#### GIVEN DATA ####

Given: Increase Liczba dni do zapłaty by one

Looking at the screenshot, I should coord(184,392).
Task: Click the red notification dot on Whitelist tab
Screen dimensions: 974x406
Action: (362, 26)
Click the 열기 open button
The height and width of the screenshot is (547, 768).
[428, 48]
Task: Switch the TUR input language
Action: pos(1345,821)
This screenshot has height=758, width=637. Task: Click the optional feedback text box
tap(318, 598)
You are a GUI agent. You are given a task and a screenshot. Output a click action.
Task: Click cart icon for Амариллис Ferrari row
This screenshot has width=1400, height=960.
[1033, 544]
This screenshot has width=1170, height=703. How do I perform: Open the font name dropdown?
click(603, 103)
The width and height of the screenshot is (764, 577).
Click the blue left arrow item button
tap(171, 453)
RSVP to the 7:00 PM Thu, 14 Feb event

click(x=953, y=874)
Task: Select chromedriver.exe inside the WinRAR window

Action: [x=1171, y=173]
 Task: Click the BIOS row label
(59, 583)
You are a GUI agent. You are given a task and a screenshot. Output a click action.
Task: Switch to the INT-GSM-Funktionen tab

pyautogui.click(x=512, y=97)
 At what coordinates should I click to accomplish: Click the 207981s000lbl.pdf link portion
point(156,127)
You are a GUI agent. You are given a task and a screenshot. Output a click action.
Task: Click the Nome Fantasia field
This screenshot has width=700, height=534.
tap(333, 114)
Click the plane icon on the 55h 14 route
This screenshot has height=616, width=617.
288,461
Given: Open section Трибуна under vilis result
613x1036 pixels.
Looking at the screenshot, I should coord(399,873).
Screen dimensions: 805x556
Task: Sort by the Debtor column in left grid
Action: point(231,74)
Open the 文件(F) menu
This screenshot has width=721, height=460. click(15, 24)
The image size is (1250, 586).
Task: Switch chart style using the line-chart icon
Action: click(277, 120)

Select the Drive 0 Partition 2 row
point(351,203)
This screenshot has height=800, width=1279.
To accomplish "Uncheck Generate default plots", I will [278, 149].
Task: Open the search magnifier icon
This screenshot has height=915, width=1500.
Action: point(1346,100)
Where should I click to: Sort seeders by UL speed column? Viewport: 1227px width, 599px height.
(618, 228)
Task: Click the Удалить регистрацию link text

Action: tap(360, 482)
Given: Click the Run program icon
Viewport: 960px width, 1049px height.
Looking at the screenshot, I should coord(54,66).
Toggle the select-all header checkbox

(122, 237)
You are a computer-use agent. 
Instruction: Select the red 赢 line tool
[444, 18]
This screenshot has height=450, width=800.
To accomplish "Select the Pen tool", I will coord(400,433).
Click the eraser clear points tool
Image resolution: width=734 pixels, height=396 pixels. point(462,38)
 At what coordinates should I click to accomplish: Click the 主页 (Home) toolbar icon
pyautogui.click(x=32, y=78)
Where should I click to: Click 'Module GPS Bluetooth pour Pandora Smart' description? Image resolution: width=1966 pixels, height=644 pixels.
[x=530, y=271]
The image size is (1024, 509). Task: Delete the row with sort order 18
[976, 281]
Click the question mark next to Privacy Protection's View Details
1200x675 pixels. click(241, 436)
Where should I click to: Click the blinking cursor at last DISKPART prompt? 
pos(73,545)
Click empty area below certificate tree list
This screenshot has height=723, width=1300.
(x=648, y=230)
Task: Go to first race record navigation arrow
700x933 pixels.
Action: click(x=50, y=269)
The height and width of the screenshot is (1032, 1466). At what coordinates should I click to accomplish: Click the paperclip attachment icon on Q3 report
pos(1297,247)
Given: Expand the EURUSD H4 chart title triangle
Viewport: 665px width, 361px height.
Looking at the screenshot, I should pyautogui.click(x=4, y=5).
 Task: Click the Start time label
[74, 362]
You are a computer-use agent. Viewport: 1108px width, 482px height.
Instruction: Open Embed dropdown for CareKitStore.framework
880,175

####

THE TASK.
Repeat exactly the lines of the material above, taking the first line, the line with "Task: Open the search magnifier icon", and every line between them.

TASK ANSWER.
Given: Increase Liczba dni do zapłaty by one

Looking at the screenshot, I should coord(184,392).
Task: Click the red notification dot on Whitelist tab
Screen dimensions: 974x406
Action: (362, 26)
Click the 열기 open button
The height and width of the screenshot is (547, 768).
[428, 48]
Task: Switch the TUR input language
Action: pos(1345,821)
This screenshot has height=758, width=637. Task: Click the optional feedback text box
tap(318, 598)
You are a GUI agent. You are given a task and a screenshot. Output a click action.
Task: Click cart icon for Амариллис Ferrari row
This screenshot has width=1400, height=960.
[1033, 544]
This screenshot has width=1170, height=703. How do I perform: Open the font name dropdown?
click(603, 103)
The width and height of the screenshot is (764, 577).
Click the blue left arrow item button
tap(171, 453)
RSVP to the 7:00 PM Thu, 14 Feb event

click(x=953, y=874)
Task: Select chromedriver.exe inside the WinRAR window

Action: [x=1171, y=173]
 Task: Click the BIOS row label
(59, 583)
You are a GUI agent. You are given a task and a screenshot. Output a click action.
Task: Switch to the INT-GSM-Funktionen tab

pyautogui.click(x=512, y=97)
 At what coordinates should I click to accomplish: Click the 207981s000lbl.pdf link portion
point(156,127)
You are a GUI agent. You are given a task and a screenshot. Output a click action.
Task: Click the Nome Fantasia field
This screenshot has width=700, height=534.
tap(333, 114)
Click the plane icon on the 55h 14 route
This screenshot has height=616, width=617.
288,461
Given: Open section Трибуна under vilis result
613x1036 pixels.
Looking at the screenshot, I should coord(399,873).
Screen dimensions: 805x556
Task: Sort by the Debtor column in left grid
Action: point(231,74)
Open the 文件(F) menu
This screenshot has width=721, height=460. click(15, 24)
The image size is (1250, 586).
Task: Switch chart style using the line-chart icon
Action: click(277, 120)

Select the Drive 0 Partition 2 row
point(351,203)
This screenshot has height=800, width=1279.
To accomplish "Uncheck Generate default plots", I will [278, 149].
Task: Open the search magnifier icon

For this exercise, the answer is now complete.